School spirit is great, of course. But I wanted to know how Scherer would be able to gauge his success in that arena at the end of his presidency. What is he looking for to determine whether school spirit is alive and well in Conestoga’s halls?
“The feeling I want to get from students is that Conestoga isn’t somewhere that you just come to school. Where you have your post-secondary education should be something that is almost a second home to you. And that feeling of community will probably be the one thing I evaluate my success on,” Scherer said.
“I do know what I’m looking for. It’s one of those things that’s almost impossible to put into words until you see it. And when you see it, it’s going to be that moment of, ‘hurrah.’ I just don’t know what other way to word it.”
In the question and answer portion of the selection process, Scherer was asked what he would choose if he was allowed to accomplish only one goal as president. His answer: he wanted to straighten out the school’s colours to help build school spirit.
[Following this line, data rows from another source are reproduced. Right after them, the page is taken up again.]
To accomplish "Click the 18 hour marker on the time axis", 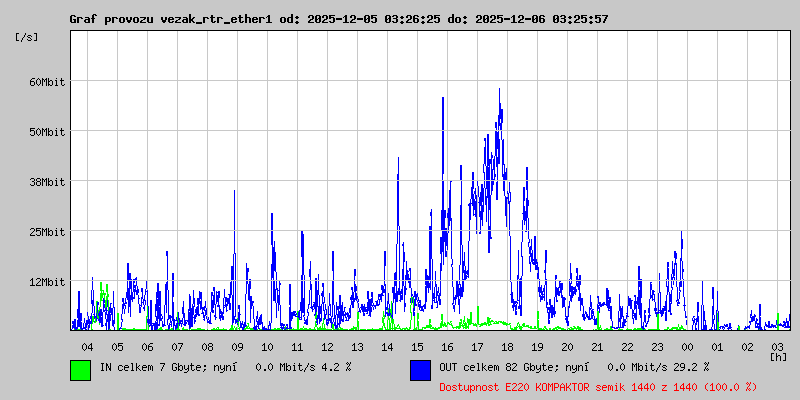I will pos(507,346).
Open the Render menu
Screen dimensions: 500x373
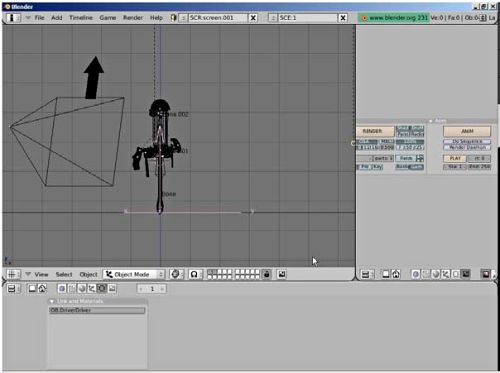(133, 18)
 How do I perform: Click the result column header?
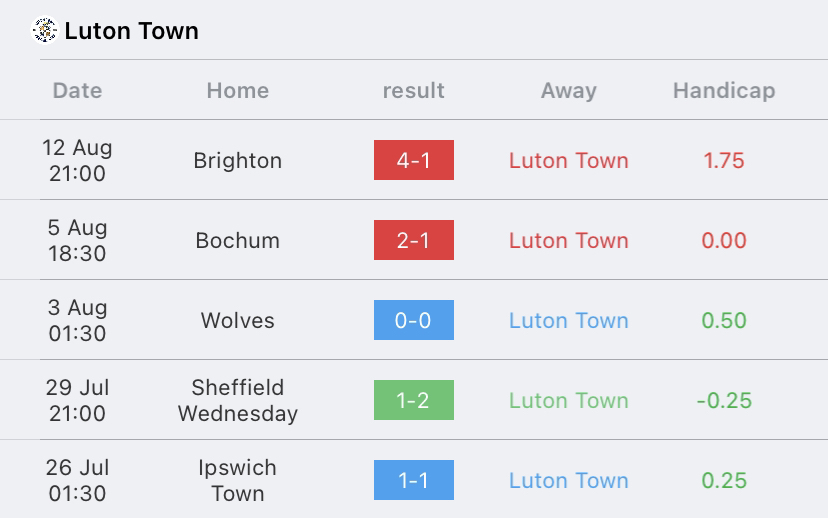click(x=413, y=90)
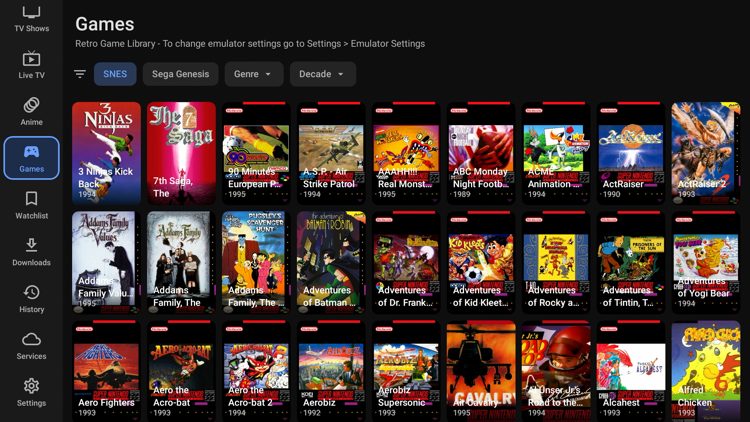The width and height of the screenshot is (750, 422).
Task: Open the Live TV section icon
Action: (x=31, y=58)
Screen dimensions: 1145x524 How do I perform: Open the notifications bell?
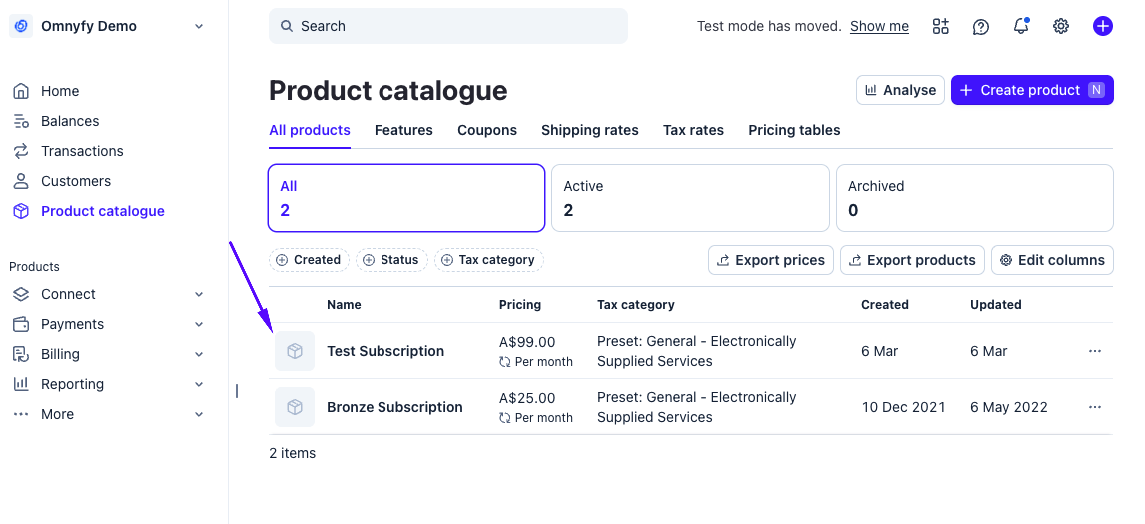click(1021, 27)
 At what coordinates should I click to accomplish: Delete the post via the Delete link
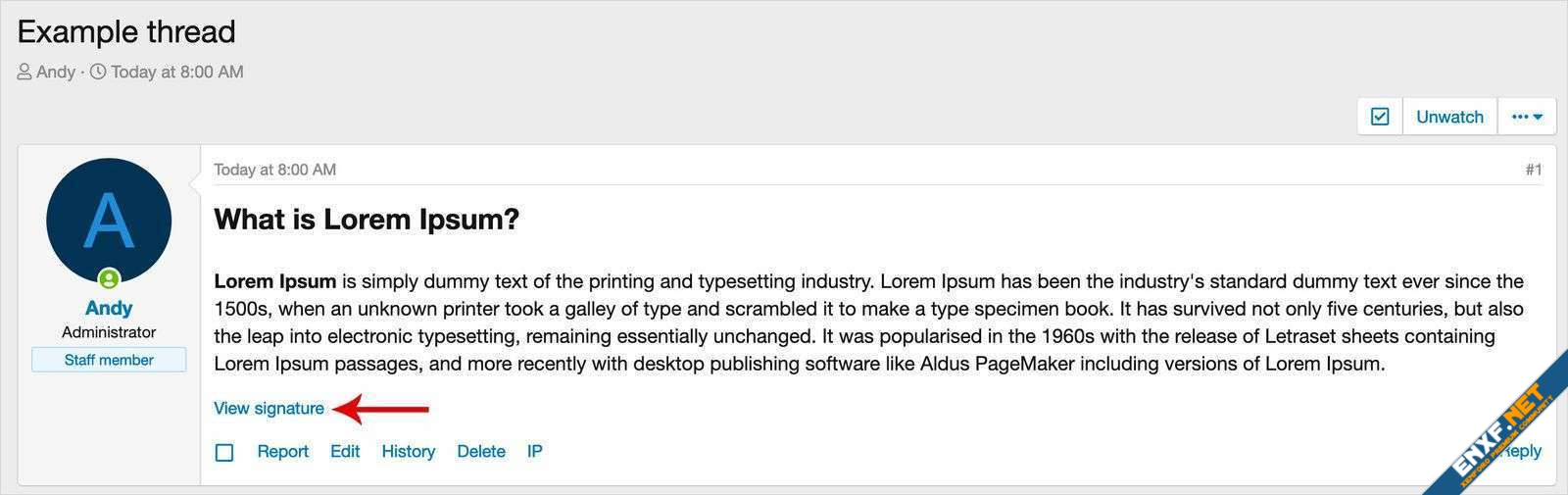[x=481, y=452]
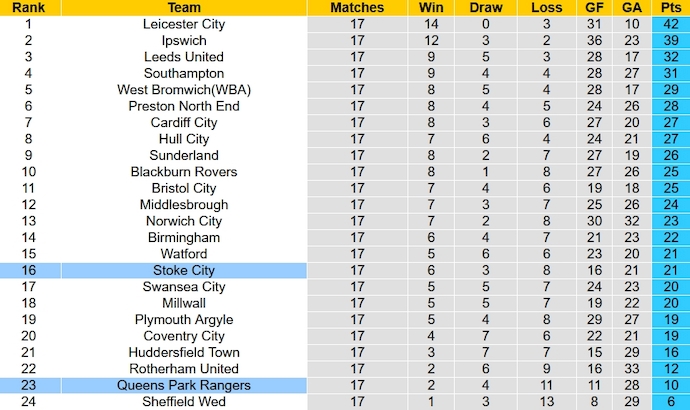The width and height of the screenshot is (690, 410).
Task: Click Sheffield Wed's red 6 points cell
Action: pos(670,401)
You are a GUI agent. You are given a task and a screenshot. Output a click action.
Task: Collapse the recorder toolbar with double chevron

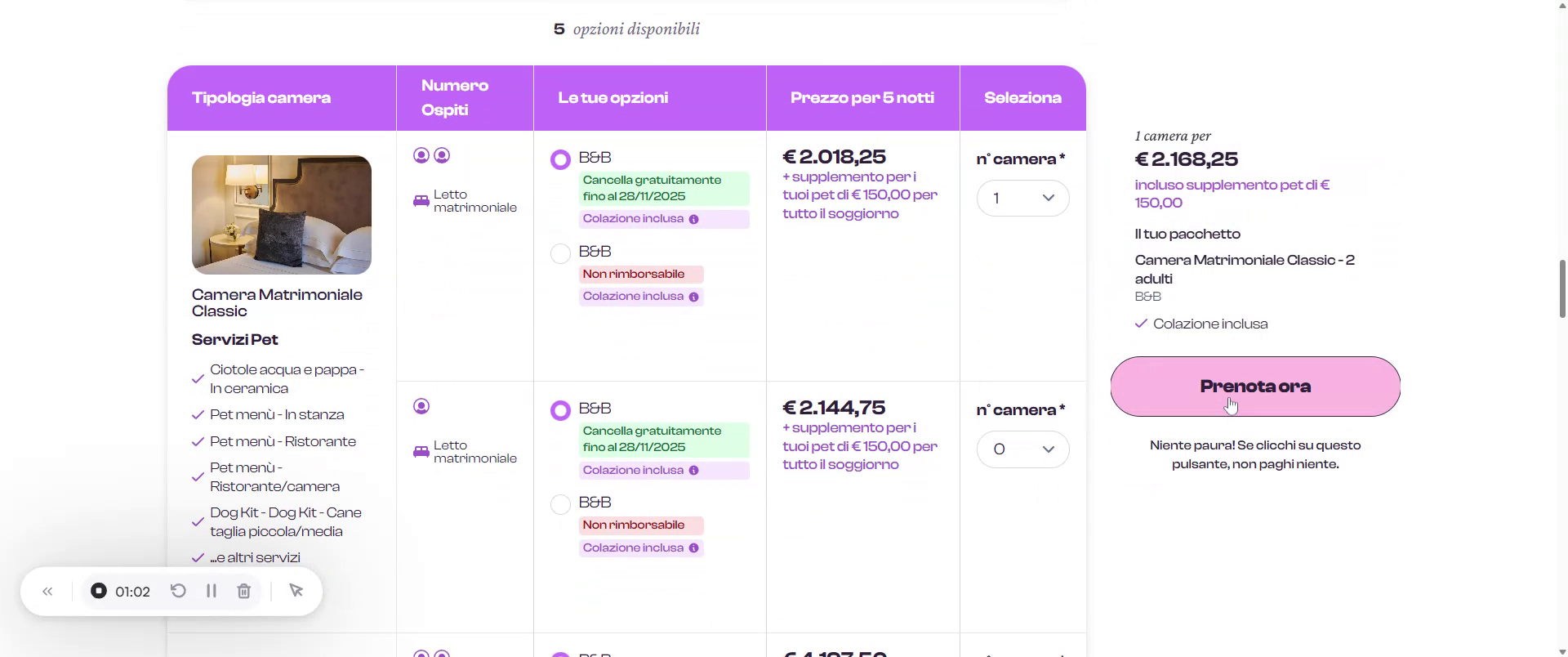(x=47, y=592)
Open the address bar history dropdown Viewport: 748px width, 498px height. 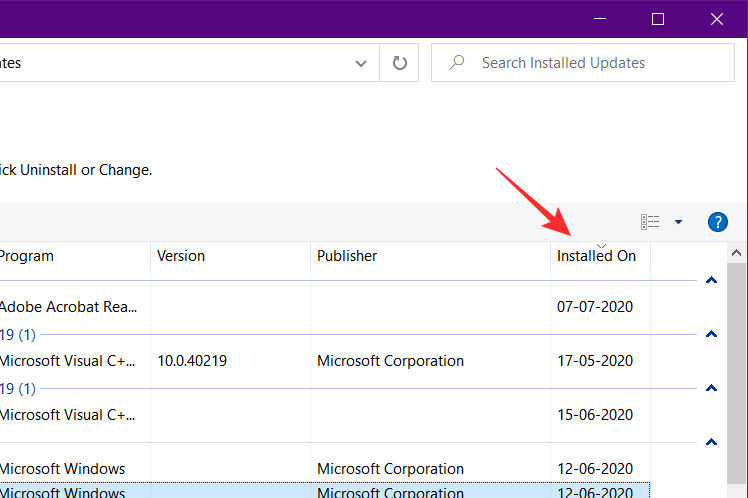pos(361,63)
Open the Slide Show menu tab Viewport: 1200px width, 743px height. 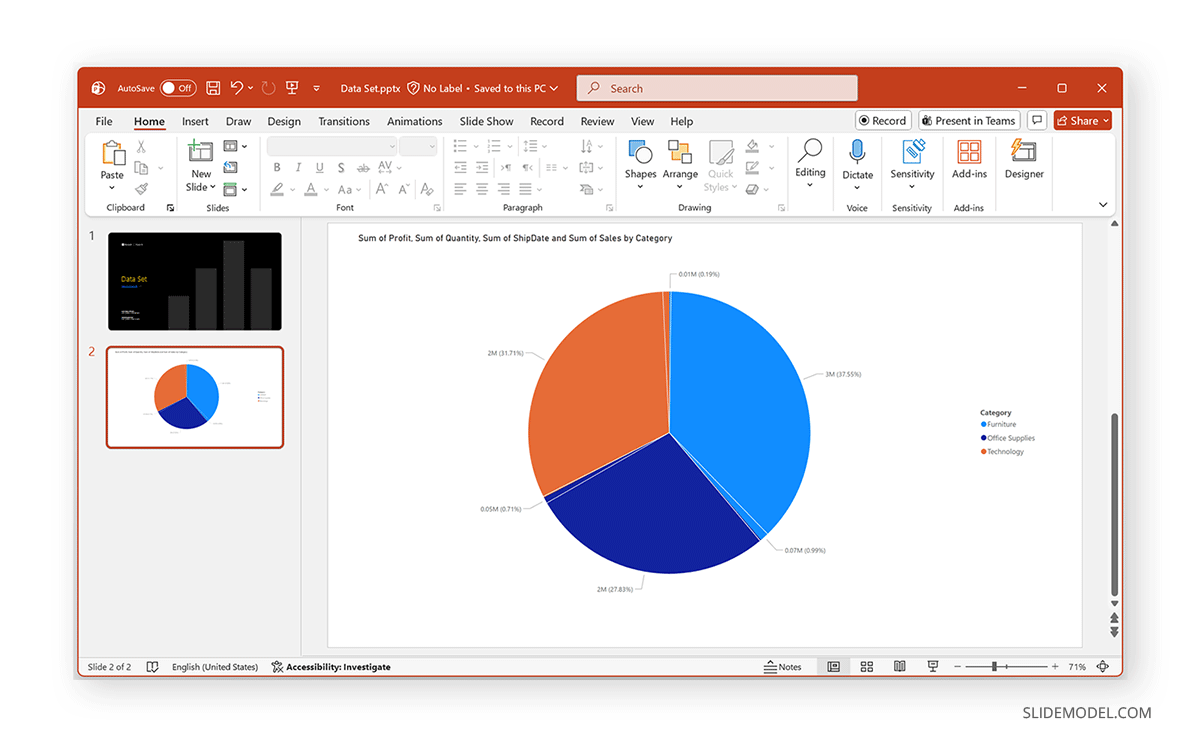[x=486, y=121]
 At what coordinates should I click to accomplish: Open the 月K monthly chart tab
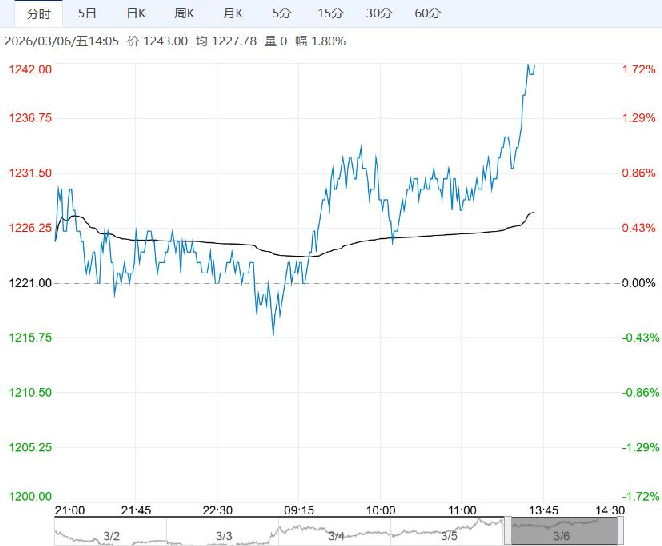click(233, 13)
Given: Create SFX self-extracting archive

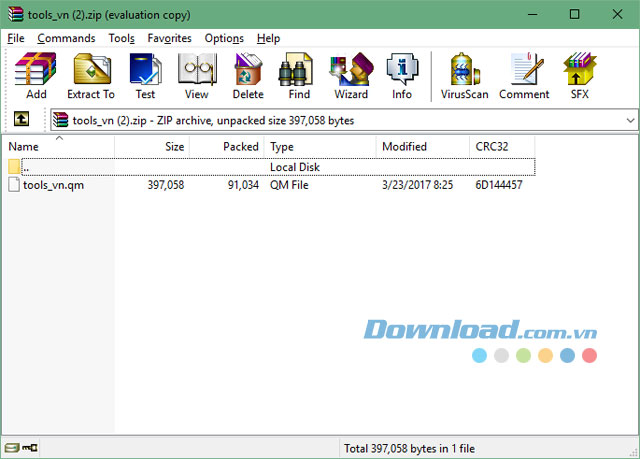Looking at the screenshot, I should point(579,76).
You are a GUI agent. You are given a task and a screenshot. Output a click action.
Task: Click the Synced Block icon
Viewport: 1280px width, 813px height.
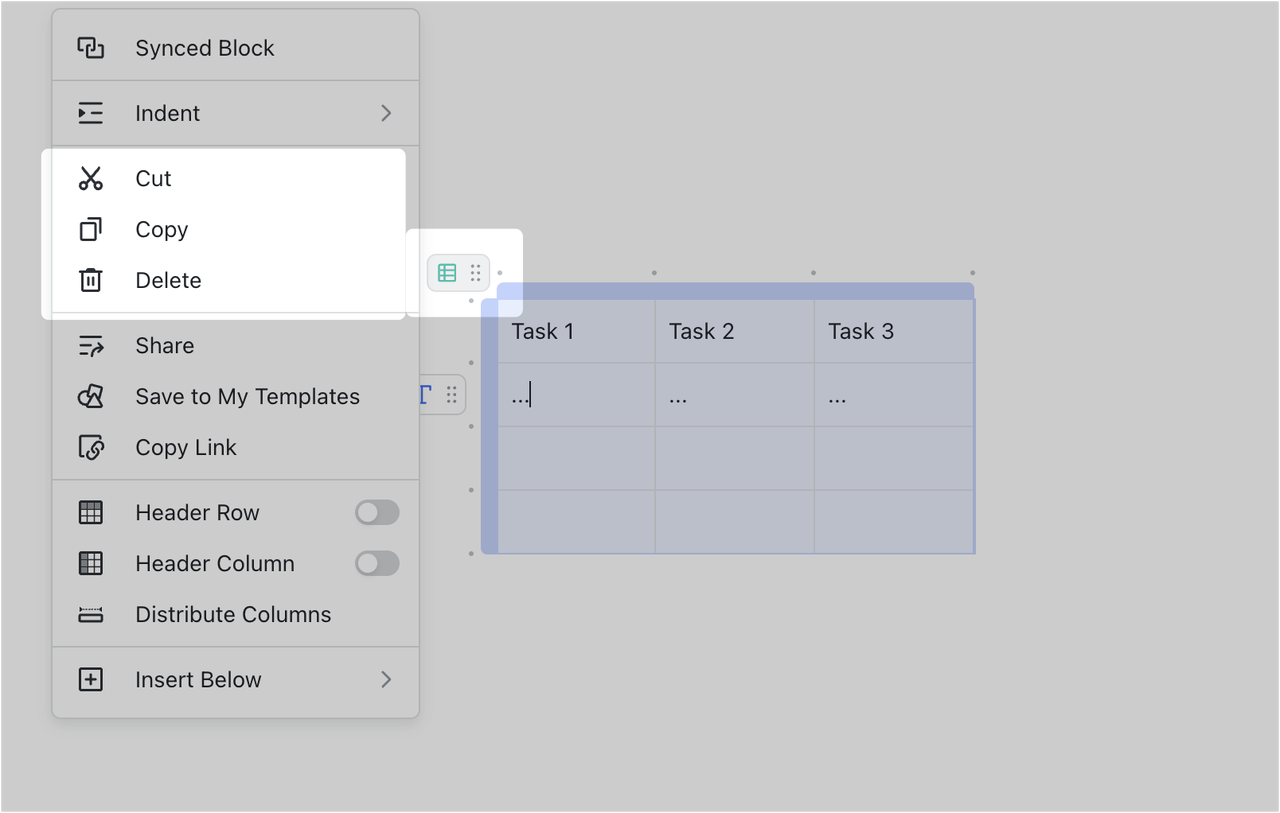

This was a risky response with the potential to backfire: it could be easy to view this as a frivolous change.
But Scherer explained that it was important to what he wanted to do as president, and that many students aren’t even sure what our school colours are.
“The one thing I would change in the year would have to be unifying our school colours. I know it’s not a huge thing … it’s something that can help build our school, and how people feel around our school and the stuff they can bring home with them, as well,” Scherer said in response to the committee’s question.
When I asked what his preferred colour scheme for Conestoga would be, Scherer deferred to students, saying that their input would be valuable.
“At the end of the day, you want those students to have a say in what colours they’re bringing home,” Scherer added.
Scherer should get some chances to improve school spirit, with the upcoming renovation of the rec centre, one of the largest projects in CSI’s history. There was some talk at the December meeting of the board of directors of the creation of a CSI-run student athletic committee, whose job it would be to drum up interest in athletic events.
Scherer has been heavily involved in academic life for some time. He has acted as a residence adviser and a community adviser for Conestoga College’s Doon residence. He said these experiences are definitely something he’ll be drawing on as president.
“You stick 500 students into a small building, and conflicts are going to arise … you can imagine the stuff that the residence staff goes through on a day-to-day basis. I’ve been pretty lucky in the past three years to be able to work with some amazing individuals,” Scherer said.
He credits his involvement with residence as one of the factors that allowed him to develop into an effective student leader.
“Since I’ve started at Conestoga, I’ve worked with over 1,500 students, and I think I’ve made an impact on all those students. I’d like the ability to continue making an impact on an even bigger level than that,” he said during the question section of the selection process.
Scherer also credits the CSI leadership conference for some of his success as a student leader.
“I already saw myself as a student leader within our community at that point, but I think that extra push and motivation that you get from that conference kind of makes you realize how much of a leader you actually are.”
Scherer is now the president-elect, but the board of directors that he will serve has yet to be elected. Unlike the presidential selection process, the board is elected by the student population at large and has voting power during board meetings.
I asked Scherer what he thought, at this point, his message would be to the eight future members of this still-undetermined board.
“We’re all in it together. We’re all going to be there to support each other. We’re going to need to be,” Scherer said.